Soy M.A.T. de Santa Fe – Argentina, realicé la experiencia Puntos Corazón desde Septiembre de 2000 a Diciembre de 2001 en San Salvador- El Salvador- Centro América. Cuando Dios tocó mi corazón para dejar mi vida cotidiana y vivir una experiencia de amor en medio de los que más sufren, no dudé en responder generosamente. Tan sólo con 21 años me lancé a vivir esa experiencia de Amor, generosidad y servicio. Si bien todo era desconocido siempre estuve segura de la presencia de Cristo en la Obra Puntos Corazón y eso hizo que me enamore aún más.

Hoy a la distancia puedo afirmar que Dios eligió al pueblo salvadoreño para demostrarme su sencillez, humildad y servicio y ahí aprender de cada uno de ellos. Creo que cuando nos lanzamos en vivir una experiencia de estas características pensamos en lo que podremos dar de nosotros mismos, sin embargo sucede todo lo contrario, yo fui la que aprendí y recibí: del niño que diariamente venía a la Casa Puntos Corazón a dibujar, jugar, disfrutando de su niñez en el único momento del día; de la familia que me recibió con los brazos abiertos y me preparó la merienda con los pocos Colonos ganados en el día; de los niños en el Servicio de Oncología del Hospital que me regalaban una sonrisa a pesar de que su vida se apagaba de apoco; de las mujeres que vendían su cuerpo para dar de comer a sus niños, valorando el momento compartido porque me acercaba sin pedir nada a cambio, sin juzgar, sin cuestionar.

Otro de los misterios de la “Obra Puntos Corazón” es la vida en Comunidad, donde jóvenes de distintos lugares del mundo, distintas formas de vida, distintos idiomas nos unidos para vivir juntos esta locura de Amor y en poco tiempo cada uno de mis hermanos de comunidad se transformó en mi familia. Estoy segura que todo fue posible por la presencia eucarística dentro de la casa y la vida de oración de cada uno.

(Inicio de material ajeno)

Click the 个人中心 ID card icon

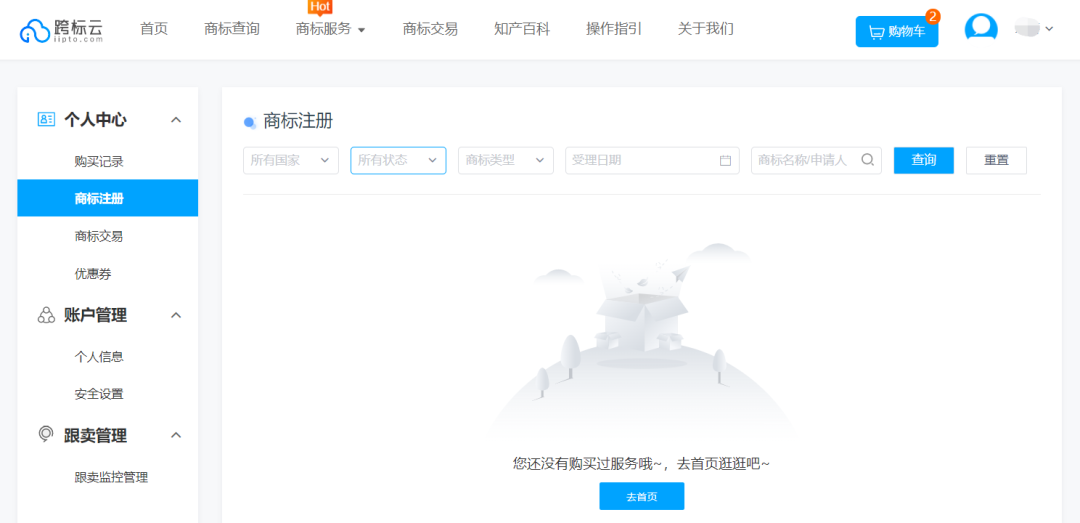tap(46, 120)
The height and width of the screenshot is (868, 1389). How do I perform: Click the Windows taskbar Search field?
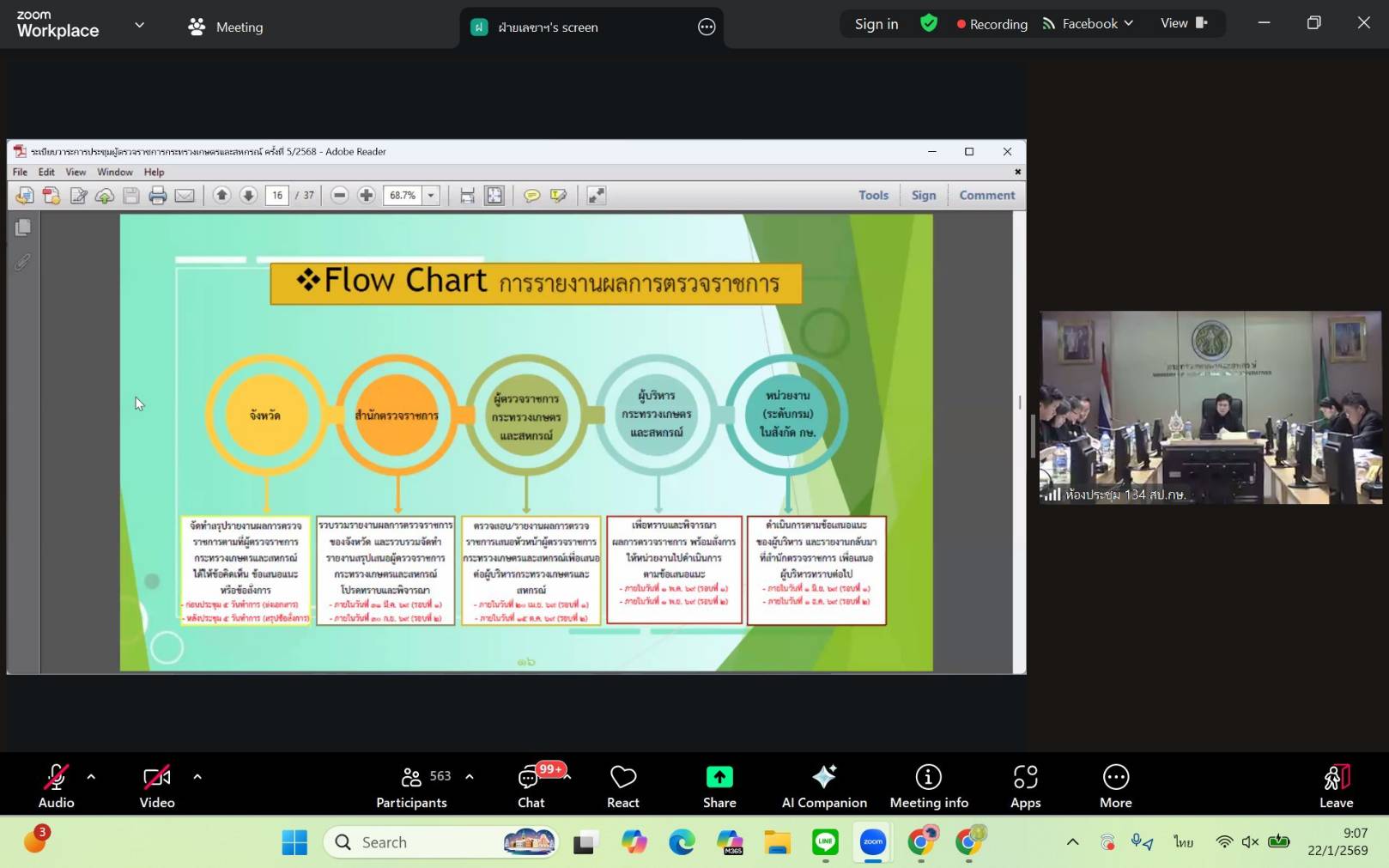click(x=440, y=842)
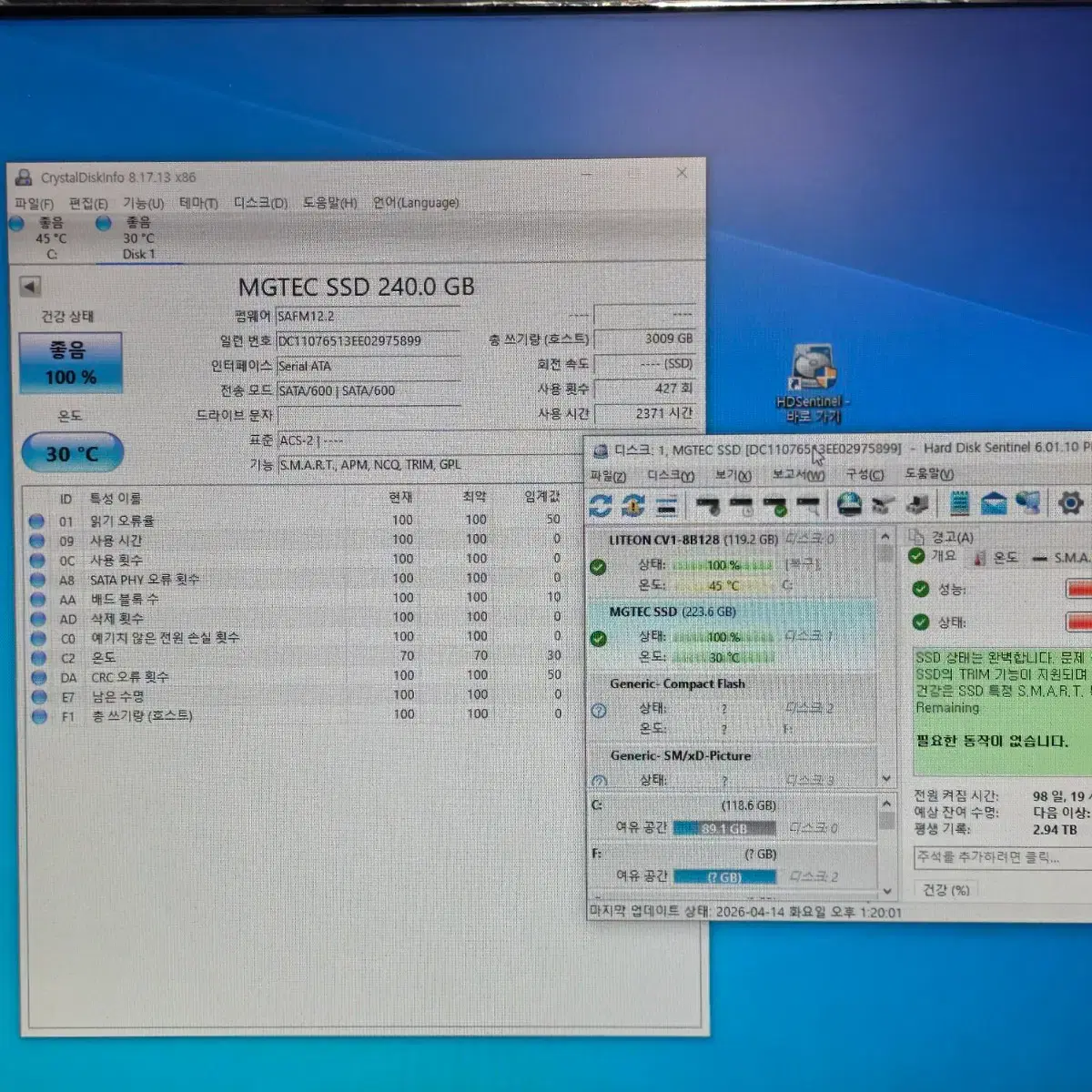Click the globe disk icon in the toolbar
1092x1092 pixels.
click(849, 504)
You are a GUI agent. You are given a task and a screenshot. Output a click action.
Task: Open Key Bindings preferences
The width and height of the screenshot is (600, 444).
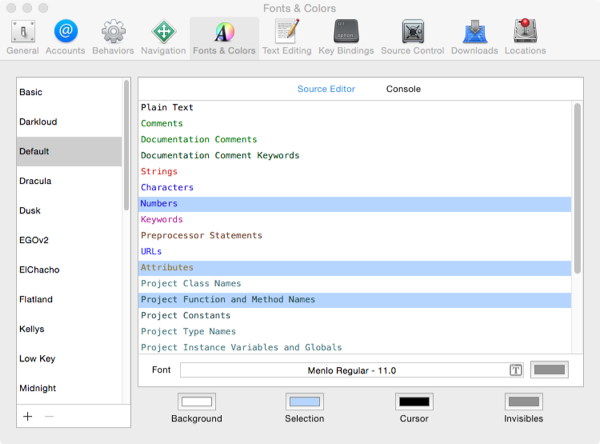pyautogui.click(x=346, y=36)
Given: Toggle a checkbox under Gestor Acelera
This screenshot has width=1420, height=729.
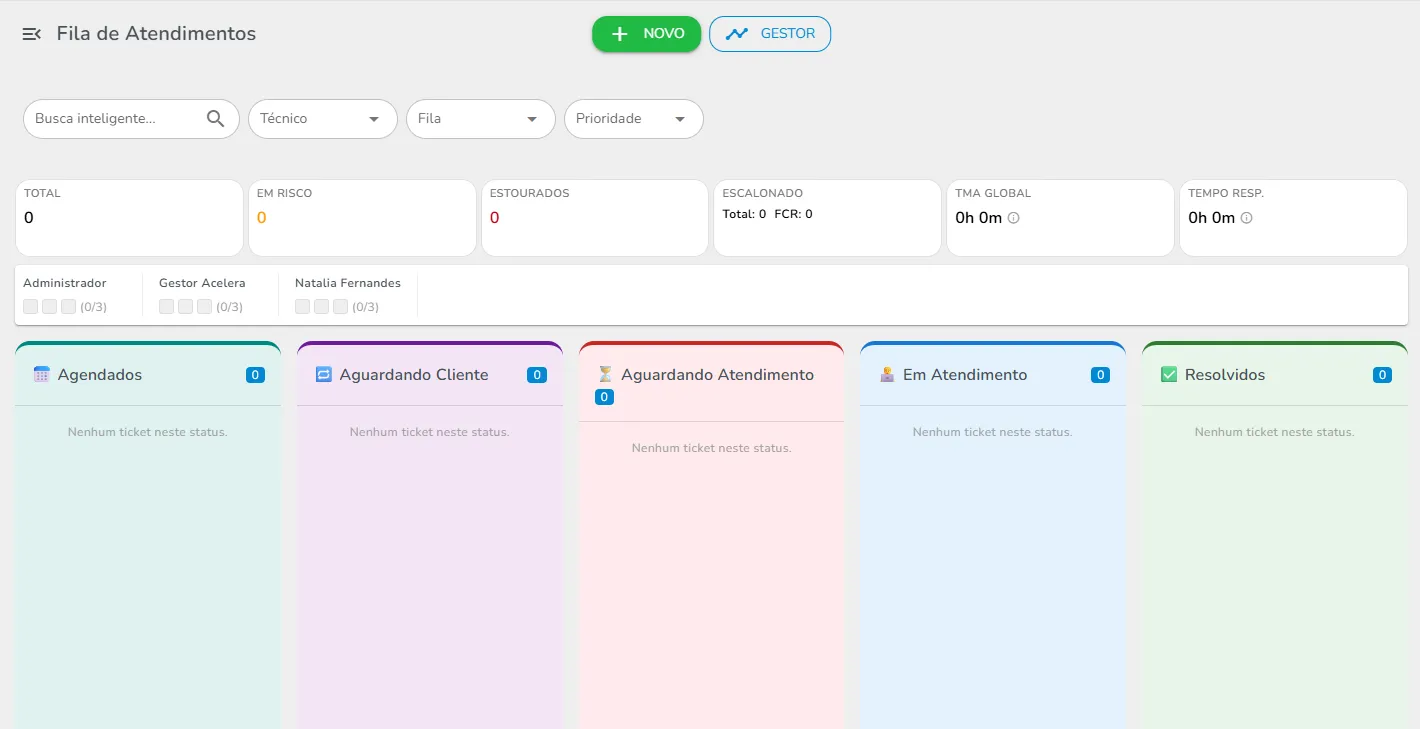Looking at the screenshot, I should point(166,306).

Los amigos de los Niños creemos erróneamente que vamos a transformar ese lugar donde Dios dispuso para nosotros, sin embargo somos nosotros los que volvemos transformados y después de semejante experiencia de amor, humildad y generosidad nos sentimos extraños con nuestra vida anterior. Puedo asegurar que me resultó más fácil adaptarme a la comunidad salvadoreña (con sus sabores distintos, con su vestimenta de colores) que retomar mi vida cotidiana en Santa Fe.

Luego de muchos años…estoy segura que ésta experiencia marcó para siempre mi vida, hay abrazos que nunca olvidaré y personas que quedarán gravadas en mi mente.